# Montana Upland



## The Doob (Mar 4, 2007)

Made the trek out to Montana to chase sharptails, Huns and pheasants with my son and soon-to-be 10 year old springer. According to our source, the winter in NE Montana was non-existent and the upland numbers were going to be very good.

4 days of hunting produces multiple limits of sharptails, only a couple of pheasants (cold, rainy opener sucked big time) and more flushes than we could count. A lot of bad luck (wrong side of the bush, hens in our faces while the sneaky roosters snuck out the back, missed a couple of layups, etc) didn't stop us from having great success!




  








Montana 10-9-21.jpg




__
The Doob


__
Oct 12, 2021








We tent camped at a Wildlife Management Area (WMA) where you can stay for 7 days. This one had a new latrine and was on the banks of the Yellowstone River. We did stay at a motel on the day we arrived and on the day that we left but even so, the trip was incredibly inexpensive ($700 each) for the week.
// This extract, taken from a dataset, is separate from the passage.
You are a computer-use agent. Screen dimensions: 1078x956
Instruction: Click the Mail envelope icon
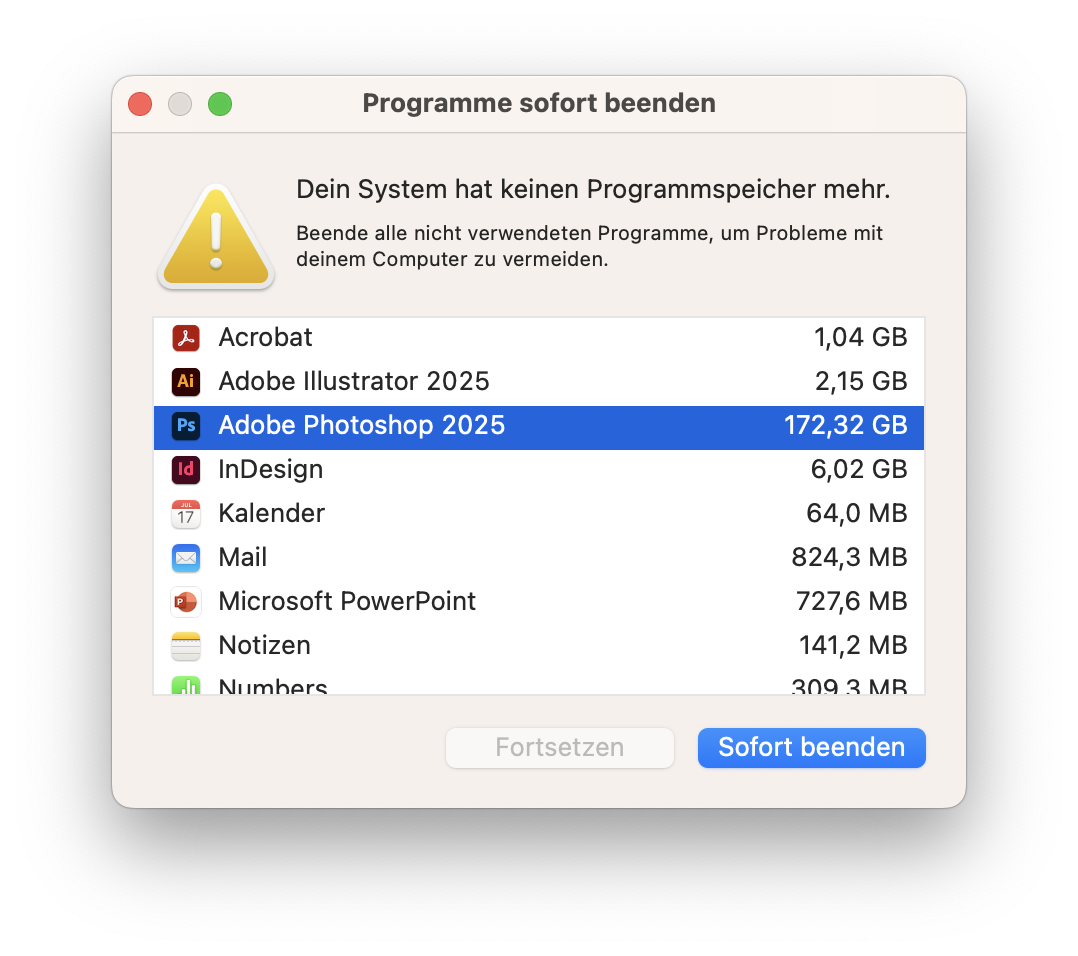coord(186,558)
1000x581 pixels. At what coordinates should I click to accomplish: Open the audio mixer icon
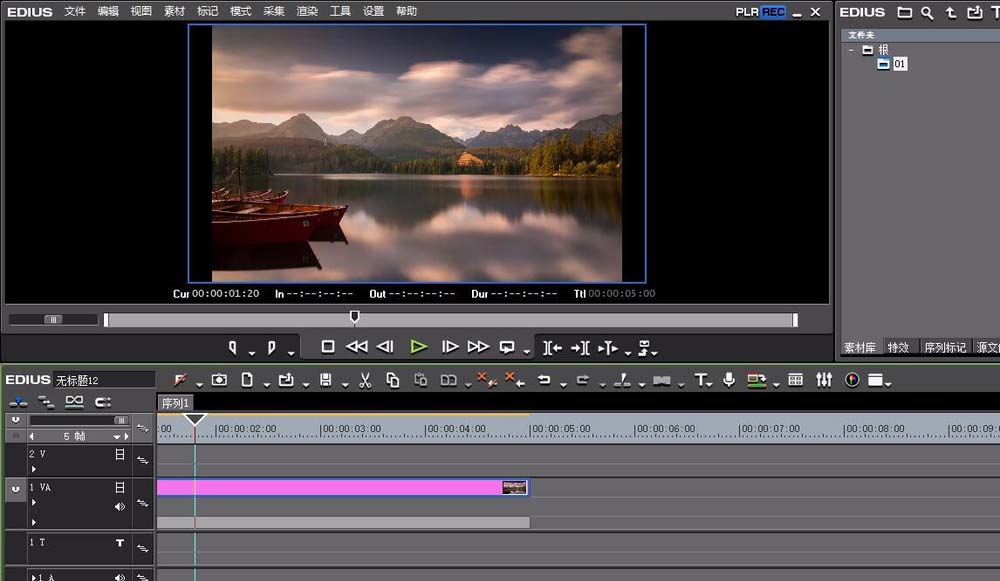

I will say that the country is very hard on the dogs and by the fourth day we had to go it with our canine companion as he was just wore out. None the less, we had great success with conservatively over 100 flushes - sharptails, pheasant and Huns all mixed together in the same cover.




  








Montana 10-10-21.jpg




__
The Doob


__
Oct 12, 2021


----------



## sourdough44 (Mar 2, 2008)

Very nice, looks like a great time. Most don’t drive past SD, why MT? Do you have connections there?


----------



## MallardMaster (Nov 17, 2003)

What a great trip you had! Thanks for sharing the report and pictures. Beautiful country that you were in


----------



## The Doob (Mar 4, 2007)

sourdough44 said:


> Very nice, looks like a great time. Most don’t drive past SD, why MT? Do you have connections there?


Three reasons:
1.) Yes, we do have a great contact. Have a great contact in SD as well

2.) A mild 2020-2021 winter had the bird numbers in NE Montana at a high rate (confirmed!). Plus the opportunity for sharptails and huns, which our SD location does not.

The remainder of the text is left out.